Wirtschaft

Heiner Flassbeck: Deutschland muss lernen, den internationalen Handel zu verstehen

Der Wirtschaftswissenschaftler Heiner Flassbeck kritisiert erneut die deutsche Wirtschaftspolitik. Die Reaktion auf den "Inflation Reduction Act" der USA zeige, dass Deutschland den internationalen Handel nicht verstanden habe. Man brauche einen wirtschaftspolitischen Neubeginn.
Heiner Flassbeck: Deutschland muss lernen, den internationalen Handel zu verstehenQuelle: www.globallookpress.com © Dwi Anoraganingrum via www.imago

Auf dem Nachrichtenportal Telepolis äußert sich der renommierte Ökonom Heiner Flassbeck zum Subventionsstreit zwischen den USA und der EU. Flassbeck äußert sich ausführlich über Deutschland, wo seiner Auffassung nach wirtschaftspolitischen Zusammenhänge und die Grundlagen des Freihandels nicht verstanden wurden.
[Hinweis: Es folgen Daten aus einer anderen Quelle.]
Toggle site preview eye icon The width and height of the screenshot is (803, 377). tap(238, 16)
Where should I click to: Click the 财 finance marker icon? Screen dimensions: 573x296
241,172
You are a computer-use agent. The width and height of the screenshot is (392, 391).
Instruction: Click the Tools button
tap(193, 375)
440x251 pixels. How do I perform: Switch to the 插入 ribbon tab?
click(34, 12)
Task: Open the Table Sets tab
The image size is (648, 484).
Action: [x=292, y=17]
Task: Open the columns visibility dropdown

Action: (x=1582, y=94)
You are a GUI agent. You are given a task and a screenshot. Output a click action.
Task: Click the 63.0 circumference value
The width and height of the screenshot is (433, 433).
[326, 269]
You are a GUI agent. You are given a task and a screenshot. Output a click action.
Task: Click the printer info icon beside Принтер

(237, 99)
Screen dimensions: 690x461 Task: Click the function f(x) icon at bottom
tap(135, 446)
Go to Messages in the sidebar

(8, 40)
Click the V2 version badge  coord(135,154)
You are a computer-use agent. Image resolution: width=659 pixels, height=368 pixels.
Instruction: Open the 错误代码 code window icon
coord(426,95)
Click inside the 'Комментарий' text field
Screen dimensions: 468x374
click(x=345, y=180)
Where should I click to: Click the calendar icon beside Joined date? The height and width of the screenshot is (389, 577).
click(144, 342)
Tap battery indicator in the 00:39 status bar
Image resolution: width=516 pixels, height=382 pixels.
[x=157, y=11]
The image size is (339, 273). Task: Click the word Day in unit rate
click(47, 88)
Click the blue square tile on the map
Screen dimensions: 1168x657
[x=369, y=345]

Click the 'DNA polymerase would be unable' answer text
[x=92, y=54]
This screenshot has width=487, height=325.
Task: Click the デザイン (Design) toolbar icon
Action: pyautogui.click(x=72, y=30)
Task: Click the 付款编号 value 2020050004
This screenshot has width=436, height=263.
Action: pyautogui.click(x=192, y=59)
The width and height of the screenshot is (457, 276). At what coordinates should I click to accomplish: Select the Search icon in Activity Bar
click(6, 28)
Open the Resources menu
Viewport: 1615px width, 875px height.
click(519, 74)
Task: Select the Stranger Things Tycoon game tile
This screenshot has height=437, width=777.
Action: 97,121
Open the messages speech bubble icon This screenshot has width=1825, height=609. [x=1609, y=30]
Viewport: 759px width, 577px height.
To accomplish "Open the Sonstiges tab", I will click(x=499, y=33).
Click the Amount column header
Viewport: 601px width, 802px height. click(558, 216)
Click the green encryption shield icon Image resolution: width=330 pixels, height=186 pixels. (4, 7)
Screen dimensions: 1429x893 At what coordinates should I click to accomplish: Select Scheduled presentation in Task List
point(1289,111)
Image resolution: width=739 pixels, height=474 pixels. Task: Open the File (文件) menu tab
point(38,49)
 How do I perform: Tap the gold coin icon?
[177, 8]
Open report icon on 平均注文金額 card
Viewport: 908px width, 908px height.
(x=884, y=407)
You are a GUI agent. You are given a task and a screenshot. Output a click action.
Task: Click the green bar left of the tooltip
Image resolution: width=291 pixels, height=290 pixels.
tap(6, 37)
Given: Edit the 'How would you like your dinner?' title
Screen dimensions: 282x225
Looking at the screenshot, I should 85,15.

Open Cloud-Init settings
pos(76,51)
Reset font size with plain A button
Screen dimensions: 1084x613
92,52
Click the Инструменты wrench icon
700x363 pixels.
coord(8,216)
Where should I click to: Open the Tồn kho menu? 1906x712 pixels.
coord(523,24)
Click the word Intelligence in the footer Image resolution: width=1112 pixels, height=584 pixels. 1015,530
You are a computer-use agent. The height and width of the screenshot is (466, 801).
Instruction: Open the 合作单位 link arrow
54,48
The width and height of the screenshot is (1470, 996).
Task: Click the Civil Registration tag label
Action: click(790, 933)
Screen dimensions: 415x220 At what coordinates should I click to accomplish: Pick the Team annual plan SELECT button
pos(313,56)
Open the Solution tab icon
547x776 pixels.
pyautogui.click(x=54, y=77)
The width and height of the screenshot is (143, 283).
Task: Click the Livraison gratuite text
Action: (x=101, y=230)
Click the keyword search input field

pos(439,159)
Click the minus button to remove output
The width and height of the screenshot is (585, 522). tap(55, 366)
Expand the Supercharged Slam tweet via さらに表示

Aus diesem Grund falle das Land auch international durch seine destruktive wirtschaftspolitische Agenda negativ auf.

Deutschland und die EU kritisieren den "Inflation Reduction Act" (IRA) der USA als eine protektionistische Maßnahme. Flassbeck stimmt dem zu: der IRA diene weniger der Inflationsbekämpfung, dafür aber umso mehr dem Schutz der USA vor Abhängigkeit von Importen aus dem Ausland. Dies ist allerdings verständlich, wie aus dem klar wird, was Flassbeck dann ausführlicher erläutert. 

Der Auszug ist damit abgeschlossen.